Reflecting on my teen years as a Catacomb member of the COG while still living with my parents, I see how I had had two personas—the happy cult Hepsi and the past Mary with her biological family, her friends, and problems. When my best friend called me after having been away for months, I told her about my infatuation with the Children of God. She reacted as I probably would have, had our situations been reversed. She blurted with disdain, "What? You're a Jesus Freak?!" I felt so embarrassed. But not embarrassed enough to change my mind.

I had found succour in the cult. That loving, welcoming "Family" that gave purpose to my life. I had to separate my outside self, the one my friend had known, from my cult self. Then when that friend stopped by my house to visit, I was too ashamed to answer the door. Too bad I wasn't self-aware enough to realize how my behavior betrayed my real feelings toward the COG. Although that embarrassment continued lurking in the shadows of my subconscious all my years in the cult, I repressed those "sinful doubts" and gave my all to The Children of God. And that is the real shame.

Wednesday, September 19, 2018

Habits of Mind

One of the habits of mind that I developed in the cult was a feeling of helplessness, of being trapped and powerless. After leaving, indeed my options were limited by my circumstances: the lack of biological family to turn to, the sheer number of my dependents, my lack of education, and my neural atrophy. For years, I did feel trapped by my circumstances, and I had little energy or time to consider alternatives.

Amor Towles put these wise words into the mouth of his protagonist in his masterpiece, A Gentleman in Moscow, "If one does not master his circumstances, one is bound to be mastered by them."

I have a past I cannot change, mistakes that cannot be undone. But I will no longer allow those circumstances of my past to master me as I had in former times.

During my cult years, I stove to submit and struggled to be a good "Bible woman" with no will of my own. I was to be a "diamond of dust" and float effortlessly on God's air. The ideal was to be mastered by outside forces—God and my Shepherds. 

In real terms, this meant I was to remain a child with no self-will. And this I did. I remained in the cult.

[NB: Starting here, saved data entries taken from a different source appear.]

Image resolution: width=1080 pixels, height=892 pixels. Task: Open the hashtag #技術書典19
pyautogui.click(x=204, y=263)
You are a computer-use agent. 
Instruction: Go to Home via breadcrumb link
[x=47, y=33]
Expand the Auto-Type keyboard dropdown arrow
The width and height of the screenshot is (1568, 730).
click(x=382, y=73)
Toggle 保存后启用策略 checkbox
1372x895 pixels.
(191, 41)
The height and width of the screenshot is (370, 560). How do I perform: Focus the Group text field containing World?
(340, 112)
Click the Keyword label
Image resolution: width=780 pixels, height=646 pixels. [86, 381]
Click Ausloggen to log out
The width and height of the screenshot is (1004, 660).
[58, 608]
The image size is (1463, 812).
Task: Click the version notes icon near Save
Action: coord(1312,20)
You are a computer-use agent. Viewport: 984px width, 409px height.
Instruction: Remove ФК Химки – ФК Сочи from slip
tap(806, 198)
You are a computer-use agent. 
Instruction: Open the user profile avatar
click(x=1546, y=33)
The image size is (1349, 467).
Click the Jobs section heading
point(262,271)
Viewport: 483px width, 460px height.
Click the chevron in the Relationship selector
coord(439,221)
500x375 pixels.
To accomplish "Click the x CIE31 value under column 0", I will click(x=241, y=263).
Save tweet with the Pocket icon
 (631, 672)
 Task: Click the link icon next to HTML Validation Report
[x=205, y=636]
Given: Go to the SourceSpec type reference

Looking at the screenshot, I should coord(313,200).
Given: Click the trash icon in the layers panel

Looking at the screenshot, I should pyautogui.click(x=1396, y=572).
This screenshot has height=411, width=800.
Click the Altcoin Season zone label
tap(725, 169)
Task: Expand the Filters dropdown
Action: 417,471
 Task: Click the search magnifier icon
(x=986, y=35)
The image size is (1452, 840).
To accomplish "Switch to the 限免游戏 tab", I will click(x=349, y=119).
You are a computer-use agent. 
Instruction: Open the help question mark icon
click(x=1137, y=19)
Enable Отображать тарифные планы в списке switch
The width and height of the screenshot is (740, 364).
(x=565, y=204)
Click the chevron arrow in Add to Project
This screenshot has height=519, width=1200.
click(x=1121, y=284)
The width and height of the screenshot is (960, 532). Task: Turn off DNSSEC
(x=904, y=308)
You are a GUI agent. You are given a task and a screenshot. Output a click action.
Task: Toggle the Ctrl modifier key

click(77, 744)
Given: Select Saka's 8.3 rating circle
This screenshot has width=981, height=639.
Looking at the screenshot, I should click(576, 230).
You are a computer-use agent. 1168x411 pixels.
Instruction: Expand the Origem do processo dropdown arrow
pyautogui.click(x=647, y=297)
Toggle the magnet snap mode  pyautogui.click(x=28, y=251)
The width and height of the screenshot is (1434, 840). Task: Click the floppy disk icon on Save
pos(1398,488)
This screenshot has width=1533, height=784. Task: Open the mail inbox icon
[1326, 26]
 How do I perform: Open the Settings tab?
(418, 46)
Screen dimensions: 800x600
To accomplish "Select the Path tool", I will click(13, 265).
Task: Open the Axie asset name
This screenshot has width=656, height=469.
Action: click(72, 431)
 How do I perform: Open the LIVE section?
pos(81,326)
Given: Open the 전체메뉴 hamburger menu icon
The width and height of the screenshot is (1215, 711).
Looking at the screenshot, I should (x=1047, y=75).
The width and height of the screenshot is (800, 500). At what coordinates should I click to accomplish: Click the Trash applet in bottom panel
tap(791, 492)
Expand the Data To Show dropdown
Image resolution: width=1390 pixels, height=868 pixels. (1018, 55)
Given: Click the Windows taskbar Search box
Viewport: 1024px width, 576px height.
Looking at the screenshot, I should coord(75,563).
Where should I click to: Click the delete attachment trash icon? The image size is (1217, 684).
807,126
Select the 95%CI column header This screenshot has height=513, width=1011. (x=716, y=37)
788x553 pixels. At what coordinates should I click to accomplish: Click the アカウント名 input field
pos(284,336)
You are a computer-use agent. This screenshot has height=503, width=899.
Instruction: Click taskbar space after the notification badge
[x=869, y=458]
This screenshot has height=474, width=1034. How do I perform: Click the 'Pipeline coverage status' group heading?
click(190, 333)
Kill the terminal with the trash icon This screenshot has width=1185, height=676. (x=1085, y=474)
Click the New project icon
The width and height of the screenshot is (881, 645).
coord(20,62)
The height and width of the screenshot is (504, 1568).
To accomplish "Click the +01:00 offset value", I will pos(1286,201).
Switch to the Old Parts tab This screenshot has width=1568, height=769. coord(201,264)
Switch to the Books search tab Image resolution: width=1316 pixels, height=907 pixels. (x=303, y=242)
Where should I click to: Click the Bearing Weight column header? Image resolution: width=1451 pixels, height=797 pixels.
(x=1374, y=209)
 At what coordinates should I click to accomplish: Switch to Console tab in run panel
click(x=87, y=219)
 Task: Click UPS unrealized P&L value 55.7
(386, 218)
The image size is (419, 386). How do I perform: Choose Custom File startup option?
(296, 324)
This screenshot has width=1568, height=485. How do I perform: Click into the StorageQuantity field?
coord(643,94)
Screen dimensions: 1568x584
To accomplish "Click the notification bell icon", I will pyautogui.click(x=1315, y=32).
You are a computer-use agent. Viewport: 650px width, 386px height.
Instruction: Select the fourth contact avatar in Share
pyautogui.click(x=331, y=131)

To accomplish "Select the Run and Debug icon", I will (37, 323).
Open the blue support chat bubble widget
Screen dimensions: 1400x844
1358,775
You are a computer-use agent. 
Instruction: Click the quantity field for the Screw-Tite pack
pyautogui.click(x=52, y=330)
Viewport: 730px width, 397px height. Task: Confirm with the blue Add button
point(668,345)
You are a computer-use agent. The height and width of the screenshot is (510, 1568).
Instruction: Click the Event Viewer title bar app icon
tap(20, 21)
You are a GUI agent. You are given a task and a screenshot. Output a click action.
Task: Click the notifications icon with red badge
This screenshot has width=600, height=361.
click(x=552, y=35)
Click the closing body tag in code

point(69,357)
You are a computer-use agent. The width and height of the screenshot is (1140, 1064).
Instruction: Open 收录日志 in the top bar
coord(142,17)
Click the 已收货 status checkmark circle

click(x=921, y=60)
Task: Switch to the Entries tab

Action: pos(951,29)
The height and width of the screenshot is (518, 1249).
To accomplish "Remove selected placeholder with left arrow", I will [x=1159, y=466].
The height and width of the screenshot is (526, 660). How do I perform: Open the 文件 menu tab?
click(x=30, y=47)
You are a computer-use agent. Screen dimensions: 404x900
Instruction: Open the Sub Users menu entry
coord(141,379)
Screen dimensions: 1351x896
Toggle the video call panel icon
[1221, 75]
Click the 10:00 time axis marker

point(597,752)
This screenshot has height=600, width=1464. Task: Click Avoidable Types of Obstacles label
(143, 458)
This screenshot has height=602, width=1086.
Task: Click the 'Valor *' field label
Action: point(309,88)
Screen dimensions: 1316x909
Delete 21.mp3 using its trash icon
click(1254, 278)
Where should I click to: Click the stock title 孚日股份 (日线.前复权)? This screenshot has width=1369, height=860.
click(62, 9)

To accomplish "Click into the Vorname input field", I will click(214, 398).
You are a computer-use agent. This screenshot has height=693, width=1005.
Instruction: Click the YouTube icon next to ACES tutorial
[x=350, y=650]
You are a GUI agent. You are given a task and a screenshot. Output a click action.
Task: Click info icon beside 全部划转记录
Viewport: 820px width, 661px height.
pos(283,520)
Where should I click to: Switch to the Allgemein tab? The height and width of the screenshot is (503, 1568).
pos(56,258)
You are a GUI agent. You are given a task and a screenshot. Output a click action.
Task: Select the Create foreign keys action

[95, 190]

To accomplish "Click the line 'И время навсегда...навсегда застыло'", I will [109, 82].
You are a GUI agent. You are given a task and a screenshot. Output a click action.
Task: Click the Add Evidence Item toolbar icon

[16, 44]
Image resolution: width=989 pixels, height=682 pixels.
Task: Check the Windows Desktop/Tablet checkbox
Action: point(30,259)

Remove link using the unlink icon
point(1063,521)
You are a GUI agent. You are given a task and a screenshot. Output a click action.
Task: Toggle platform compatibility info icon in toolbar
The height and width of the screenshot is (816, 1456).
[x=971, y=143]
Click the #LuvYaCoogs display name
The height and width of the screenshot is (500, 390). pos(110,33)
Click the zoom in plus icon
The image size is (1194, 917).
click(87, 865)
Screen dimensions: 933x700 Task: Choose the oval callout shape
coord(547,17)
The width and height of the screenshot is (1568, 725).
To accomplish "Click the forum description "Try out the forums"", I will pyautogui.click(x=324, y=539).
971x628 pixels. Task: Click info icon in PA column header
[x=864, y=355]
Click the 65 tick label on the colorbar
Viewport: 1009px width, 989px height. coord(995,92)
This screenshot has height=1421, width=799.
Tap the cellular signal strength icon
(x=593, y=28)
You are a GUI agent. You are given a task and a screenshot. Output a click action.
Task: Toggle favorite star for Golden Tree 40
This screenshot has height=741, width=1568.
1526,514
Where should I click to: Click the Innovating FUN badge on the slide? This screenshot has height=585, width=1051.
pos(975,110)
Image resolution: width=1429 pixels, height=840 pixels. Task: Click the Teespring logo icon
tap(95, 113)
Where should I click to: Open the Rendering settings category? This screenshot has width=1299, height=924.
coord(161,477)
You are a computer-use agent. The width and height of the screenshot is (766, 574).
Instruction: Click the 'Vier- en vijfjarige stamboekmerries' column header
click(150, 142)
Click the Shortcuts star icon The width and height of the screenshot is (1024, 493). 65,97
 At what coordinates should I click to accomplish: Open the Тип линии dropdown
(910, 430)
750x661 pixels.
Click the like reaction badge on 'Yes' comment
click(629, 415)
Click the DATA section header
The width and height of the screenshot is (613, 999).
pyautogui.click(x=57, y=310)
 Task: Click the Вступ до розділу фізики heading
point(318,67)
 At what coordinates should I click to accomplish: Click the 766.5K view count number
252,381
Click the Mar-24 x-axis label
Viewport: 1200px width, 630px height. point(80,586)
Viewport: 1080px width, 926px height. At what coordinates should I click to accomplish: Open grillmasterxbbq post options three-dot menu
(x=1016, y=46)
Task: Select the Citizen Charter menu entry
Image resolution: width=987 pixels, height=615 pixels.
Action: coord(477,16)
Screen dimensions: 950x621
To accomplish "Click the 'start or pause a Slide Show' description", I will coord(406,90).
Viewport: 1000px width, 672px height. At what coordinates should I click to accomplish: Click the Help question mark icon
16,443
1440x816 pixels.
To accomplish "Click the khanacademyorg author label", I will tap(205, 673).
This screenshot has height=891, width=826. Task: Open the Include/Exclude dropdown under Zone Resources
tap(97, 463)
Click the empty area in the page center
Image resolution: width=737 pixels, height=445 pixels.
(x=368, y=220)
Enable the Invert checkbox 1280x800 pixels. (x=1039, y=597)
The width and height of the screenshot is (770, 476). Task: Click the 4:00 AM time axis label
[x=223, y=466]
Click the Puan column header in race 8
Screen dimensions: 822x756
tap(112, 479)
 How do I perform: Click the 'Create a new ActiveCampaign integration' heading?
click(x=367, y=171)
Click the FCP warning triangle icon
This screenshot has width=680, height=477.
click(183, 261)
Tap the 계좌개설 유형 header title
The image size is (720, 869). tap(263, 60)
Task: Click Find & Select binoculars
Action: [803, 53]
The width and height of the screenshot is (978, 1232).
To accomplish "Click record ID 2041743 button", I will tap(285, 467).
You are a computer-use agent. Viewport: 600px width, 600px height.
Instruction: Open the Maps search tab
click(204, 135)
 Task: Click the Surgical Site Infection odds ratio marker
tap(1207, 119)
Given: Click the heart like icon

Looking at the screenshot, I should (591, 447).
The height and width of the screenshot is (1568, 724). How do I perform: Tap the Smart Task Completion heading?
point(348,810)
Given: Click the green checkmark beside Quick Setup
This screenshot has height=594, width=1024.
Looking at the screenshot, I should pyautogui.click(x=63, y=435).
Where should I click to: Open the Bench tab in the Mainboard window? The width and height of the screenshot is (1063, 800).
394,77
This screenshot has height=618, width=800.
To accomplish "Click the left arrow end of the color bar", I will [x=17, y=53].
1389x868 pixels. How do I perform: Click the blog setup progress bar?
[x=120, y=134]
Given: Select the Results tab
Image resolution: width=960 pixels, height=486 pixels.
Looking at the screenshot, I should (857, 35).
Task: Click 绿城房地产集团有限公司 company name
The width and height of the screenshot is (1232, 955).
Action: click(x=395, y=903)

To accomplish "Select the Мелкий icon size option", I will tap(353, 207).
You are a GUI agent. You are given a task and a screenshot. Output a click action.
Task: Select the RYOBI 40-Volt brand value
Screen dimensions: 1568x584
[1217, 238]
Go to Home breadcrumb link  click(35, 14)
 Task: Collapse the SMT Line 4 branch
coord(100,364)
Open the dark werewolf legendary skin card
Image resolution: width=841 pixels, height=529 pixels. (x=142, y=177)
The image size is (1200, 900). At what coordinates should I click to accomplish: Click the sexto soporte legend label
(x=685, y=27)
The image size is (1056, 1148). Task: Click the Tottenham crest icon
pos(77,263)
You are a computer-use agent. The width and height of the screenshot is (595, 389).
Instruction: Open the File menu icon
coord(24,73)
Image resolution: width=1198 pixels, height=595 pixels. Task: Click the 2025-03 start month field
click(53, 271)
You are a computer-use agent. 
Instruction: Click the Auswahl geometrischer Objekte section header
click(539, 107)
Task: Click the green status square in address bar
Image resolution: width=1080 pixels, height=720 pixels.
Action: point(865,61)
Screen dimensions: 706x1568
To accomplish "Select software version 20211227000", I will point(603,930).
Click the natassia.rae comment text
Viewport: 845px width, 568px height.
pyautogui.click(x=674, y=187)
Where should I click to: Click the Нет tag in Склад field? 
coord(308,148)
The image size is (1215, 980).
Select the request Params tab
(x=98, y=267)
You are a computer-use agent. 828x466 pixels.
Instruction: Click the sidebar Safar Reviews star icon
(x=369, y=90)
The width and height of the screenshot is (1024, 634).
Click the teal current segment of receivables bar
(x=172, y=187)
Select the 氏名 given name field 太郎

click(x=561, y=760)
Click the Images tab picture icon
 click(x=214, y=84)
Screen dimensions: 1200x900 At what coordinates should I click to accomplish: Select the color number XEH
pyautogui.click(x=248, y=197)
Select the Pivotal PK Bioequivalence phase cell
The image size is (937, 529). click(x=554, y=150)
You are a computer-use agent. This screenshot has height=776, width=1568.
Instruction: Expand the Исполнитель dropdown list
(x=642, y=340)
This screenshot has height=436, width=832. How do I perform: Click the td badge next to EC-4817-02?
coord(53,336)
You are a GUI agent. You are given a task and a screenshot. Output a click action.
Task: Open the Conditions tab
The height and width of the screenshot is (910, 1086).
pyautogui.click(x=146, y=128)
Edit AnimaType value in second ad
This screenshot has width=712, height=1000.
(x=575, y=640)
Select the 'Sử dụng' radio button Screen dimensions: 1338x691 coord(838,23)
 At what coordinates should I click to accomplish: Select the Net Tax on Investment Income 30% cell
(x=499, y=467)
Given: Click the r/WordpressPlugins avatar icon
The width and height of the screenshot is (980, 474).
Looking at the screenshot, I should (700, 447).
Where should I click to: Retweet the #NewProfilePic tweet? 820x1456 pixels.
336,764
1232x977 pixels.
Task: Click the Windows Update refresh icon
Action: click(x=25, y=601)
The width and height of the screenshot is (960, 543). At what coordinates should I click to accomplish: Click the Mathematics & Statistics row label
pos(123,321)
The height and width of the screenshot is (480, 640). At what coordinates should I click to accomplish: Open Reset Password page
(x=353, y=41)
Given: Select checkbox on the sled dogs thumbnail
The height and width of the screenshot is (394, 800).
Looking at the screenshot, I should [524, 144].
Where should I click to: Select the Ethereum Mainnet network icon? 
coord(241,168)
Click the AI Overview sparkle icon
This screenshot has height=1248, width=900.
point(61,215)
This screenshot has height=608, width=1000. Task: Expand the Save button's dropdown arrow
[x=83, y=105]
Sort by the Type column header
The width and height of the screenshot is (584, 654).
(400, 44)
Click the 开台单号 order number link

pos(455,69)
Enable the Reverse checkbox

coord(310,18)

I remained in a dysfunctional relationship. I endured unpleasant circumstances, "enduring hardness as a good soldier of Jesus Christ." I deserved no better, or so I believed.

Through the years, this wrong thinking of helplessness had become a deeply entrenched habit of mind. More than a reflection of reality, this feeling of entrapment by circumstance was a mental habit. In order to pull out of it, first, I had to notice it. Then, I had to decide to be done with it. Finally came the day-to-day work of rewiring my brain and intuitions.

My life is mine now. Not some fairy-tale god's. Not the cult's. Not anyone else's. I am not a victim. If I feel trapped or unhappy with my situation, I need to make a plan to change it. I will earn no eternal merit through misguided martyrdom. There are no cosmic brownie points.

I choose to wake up each day with appreciation for life and freedom. With joy, not with dragging around the dregs of the past. Life is too short.